* [About this task]
Start at the line with "2014 (45, 2309)" in the records below, stop at the line with "2023 (254, 2338)", and return every line in that span exactly, the two end lines included.

Stored data
────────

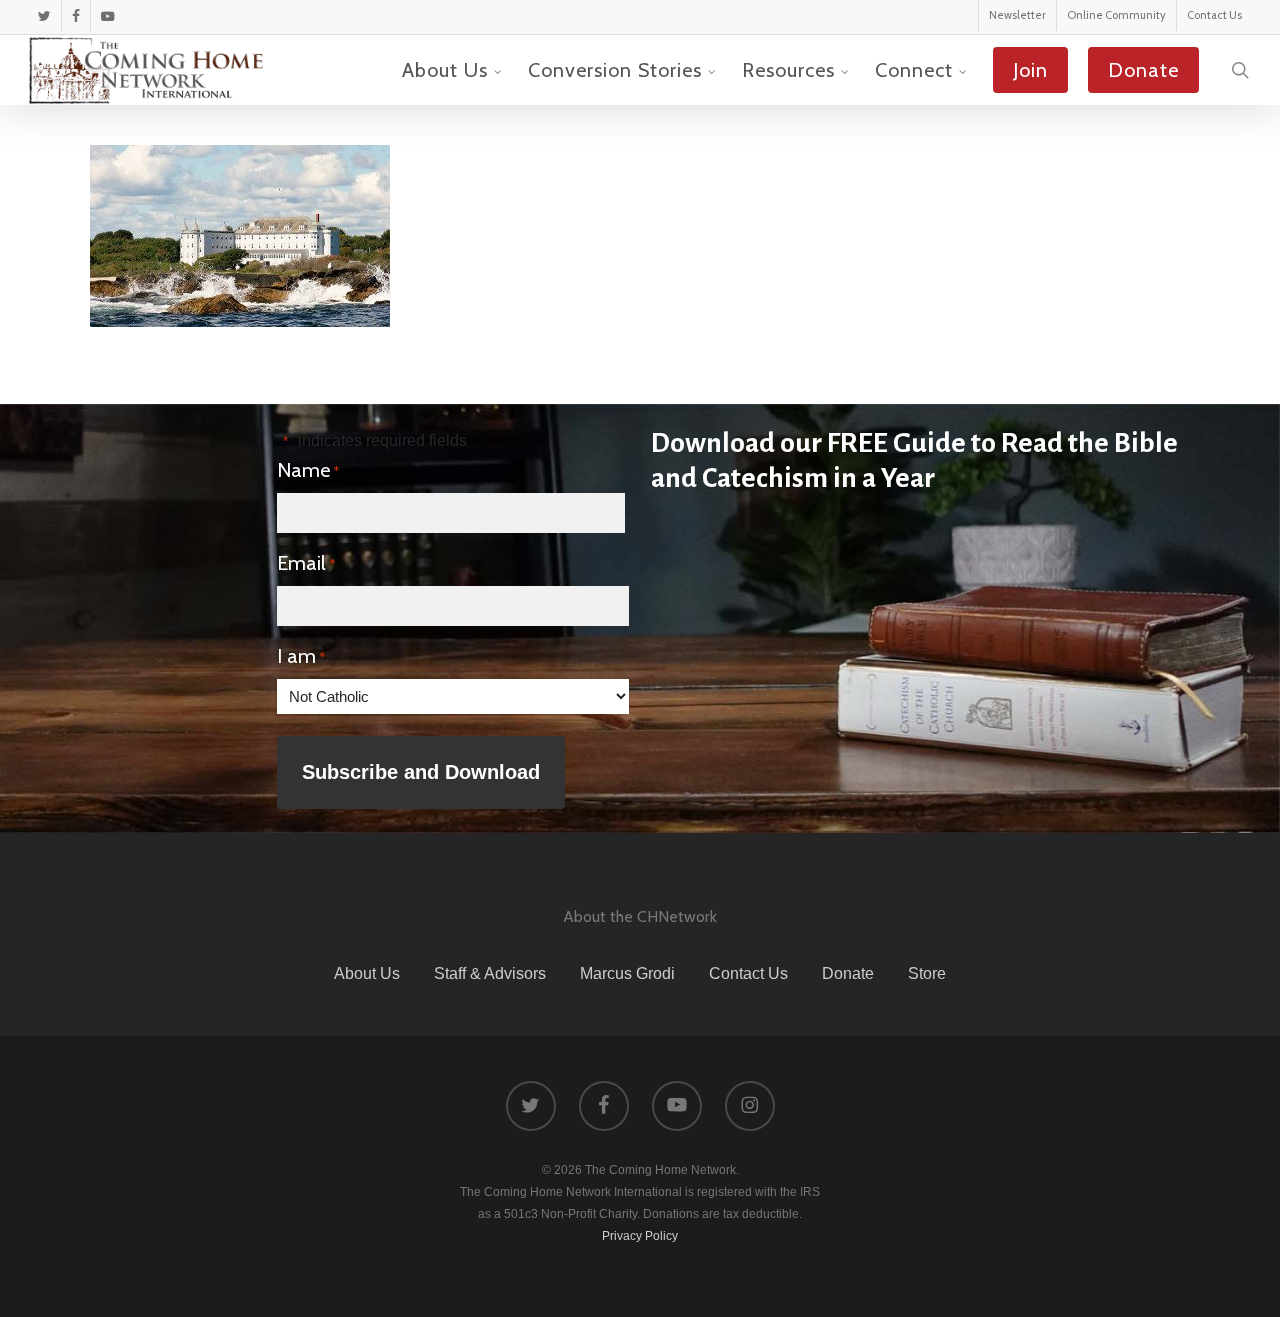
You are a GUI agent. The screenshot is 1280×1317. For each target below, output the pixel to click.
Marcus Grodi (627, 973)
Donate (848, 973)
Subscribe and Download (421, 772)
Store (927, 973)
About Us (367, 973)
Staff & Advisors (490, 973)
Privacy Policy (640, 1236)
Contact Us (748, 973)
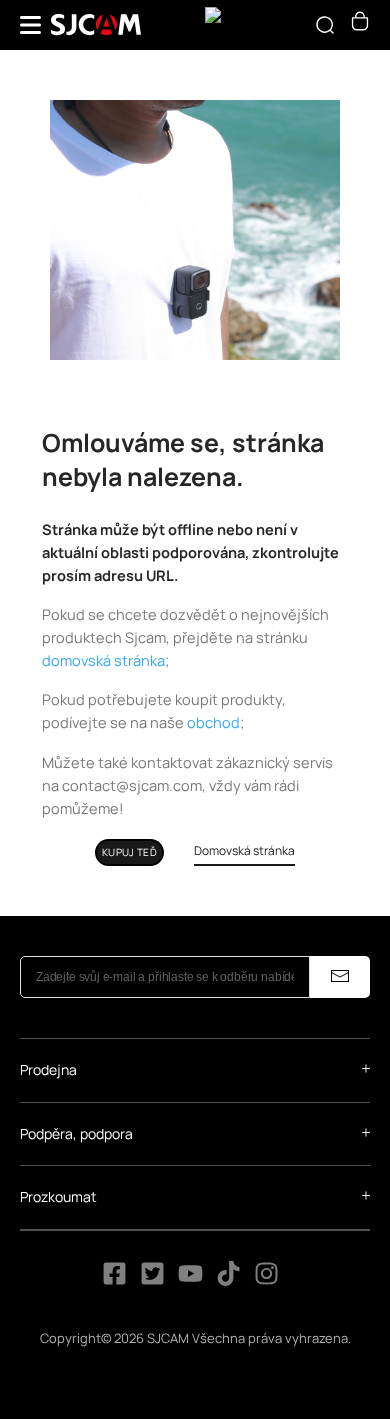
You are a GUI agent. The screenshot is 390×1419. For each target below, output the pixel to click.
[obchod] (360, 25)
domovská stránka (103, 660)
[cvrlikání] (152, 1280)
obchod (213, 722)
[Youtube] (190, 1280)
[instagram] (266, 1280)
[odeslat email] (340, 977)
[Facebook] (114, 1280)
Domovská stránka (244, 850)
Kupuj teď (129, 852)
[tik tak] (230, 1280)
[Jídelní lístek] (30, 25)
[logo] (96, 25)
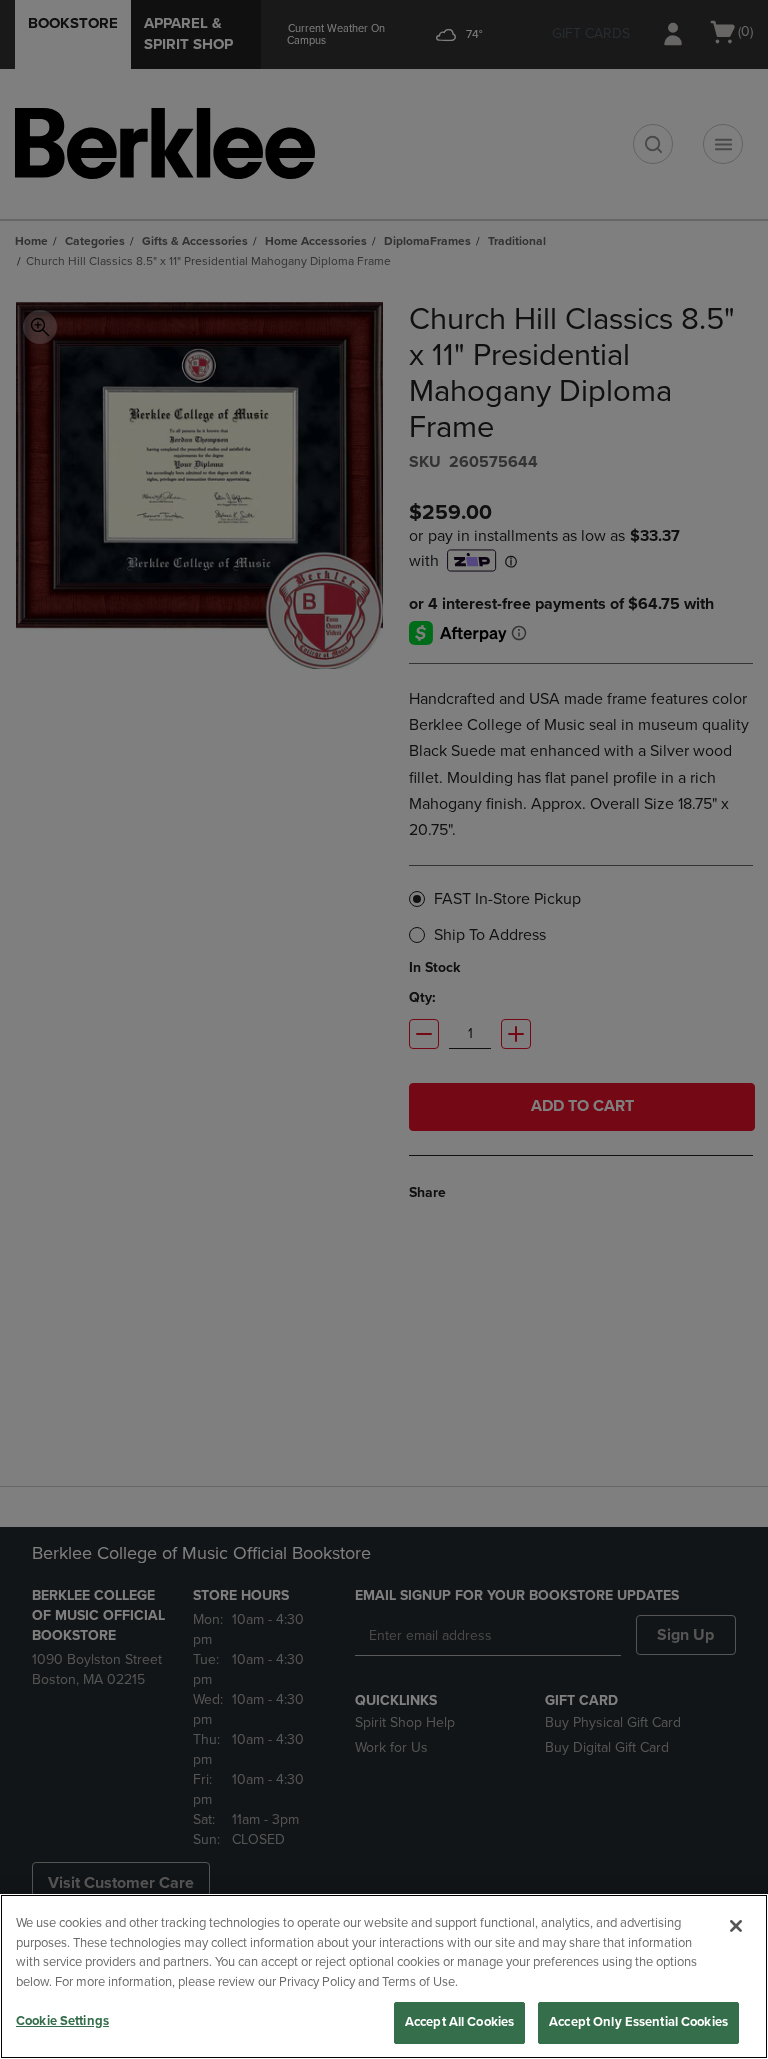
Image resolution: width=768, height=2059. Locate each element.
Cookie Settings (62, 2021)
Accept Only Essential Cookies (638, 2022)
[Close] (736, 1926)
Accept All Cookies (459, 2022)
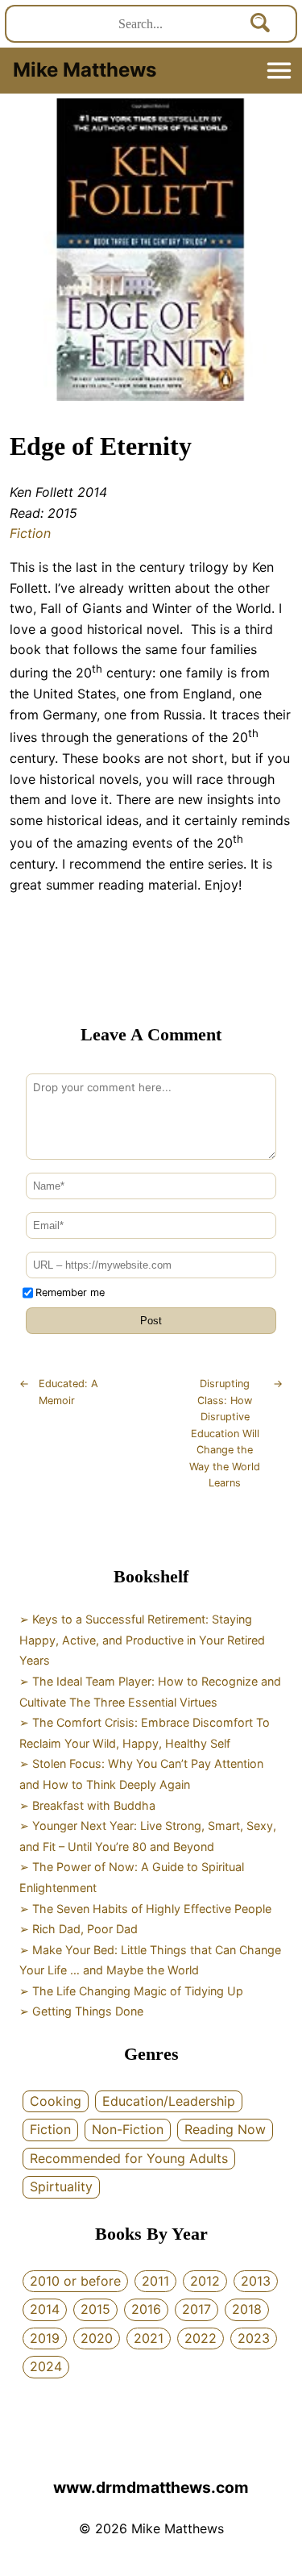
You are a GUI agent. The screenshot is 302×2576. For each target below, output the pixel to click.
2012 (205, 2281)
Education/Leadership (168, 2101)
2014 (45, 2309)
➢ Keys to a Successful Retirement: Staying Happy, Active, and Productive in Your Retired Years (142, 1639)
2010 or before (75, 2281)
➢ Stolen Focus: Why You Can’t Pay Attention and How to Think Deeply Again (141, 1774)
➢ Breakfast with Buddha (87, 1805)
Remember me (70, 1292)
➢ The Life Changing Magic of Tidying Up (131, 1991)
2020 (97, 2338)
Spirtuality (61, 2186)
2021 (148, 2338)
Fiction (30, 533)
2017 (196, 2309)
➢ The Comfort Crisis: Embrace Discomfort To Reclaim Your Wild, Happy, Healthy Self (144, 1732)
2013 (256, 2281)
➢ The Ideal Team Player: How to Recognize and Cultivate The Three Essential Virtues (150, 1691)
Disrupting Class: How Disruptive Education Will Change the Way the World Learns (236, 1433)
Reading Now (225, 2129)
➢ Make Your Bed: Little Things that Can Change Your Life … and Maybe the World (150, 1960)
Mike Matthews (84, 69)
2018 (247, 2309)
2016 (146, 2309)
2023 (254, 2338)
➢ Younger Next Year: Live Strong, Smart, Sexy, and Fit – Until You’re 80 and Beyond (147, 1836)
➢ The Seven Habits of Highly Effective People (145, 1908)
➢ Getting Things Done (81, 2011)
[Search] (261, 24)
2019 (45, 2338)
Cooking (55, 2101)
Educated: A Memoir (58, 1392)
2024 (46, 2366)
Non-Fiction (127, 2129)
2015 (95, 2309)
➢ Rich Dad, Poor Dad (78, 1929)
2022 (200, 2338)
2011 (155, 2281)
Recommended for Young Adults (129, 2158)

────────

* [Response for this exercise]
2014 (45, 2309)
➢ Keys to a Successful Retirement: Staying Happy, Active, and Productive in Your Retired Years (142, 1639)
2010 or before (75, 2281)
➢ Stolen Focus: Why You Can’t Pay Attention and How to Think Deeply Again (141, 1774)
➢ Breakfast with Buddha (87, 1805)
Remember me (70, 1292)
➢ The Life Changing Magic of Tidying Up (131, 1991)
2020 (97, 2338)
Spirtuality (61, 2186)
2021 (148, 2338)
Fiction (30, 533)
2017 (196, 2309)
➢ The Comfort Crisis: Embrace Discomfort To Reclaim Your Wild, Happy, Healthy Self (144, 1732)
2013 (256, 2281)
➢ The Ideal Team Player: How to Recognize and Cultivate The Three Essential Virtues (150, 1691)
Disrupting Class: How Disruptive Education Will Change the Way the World Learns (236, 1433)
Reading Now (225, 2129)
➢ Make Your Bed: Little Things that Can Change Your Life … and Maybe the World (150, 1960)
Mike Matthews (84, 69)
2018 (247, 2309)
2016 (146, 2309)
2023 (254, 2338)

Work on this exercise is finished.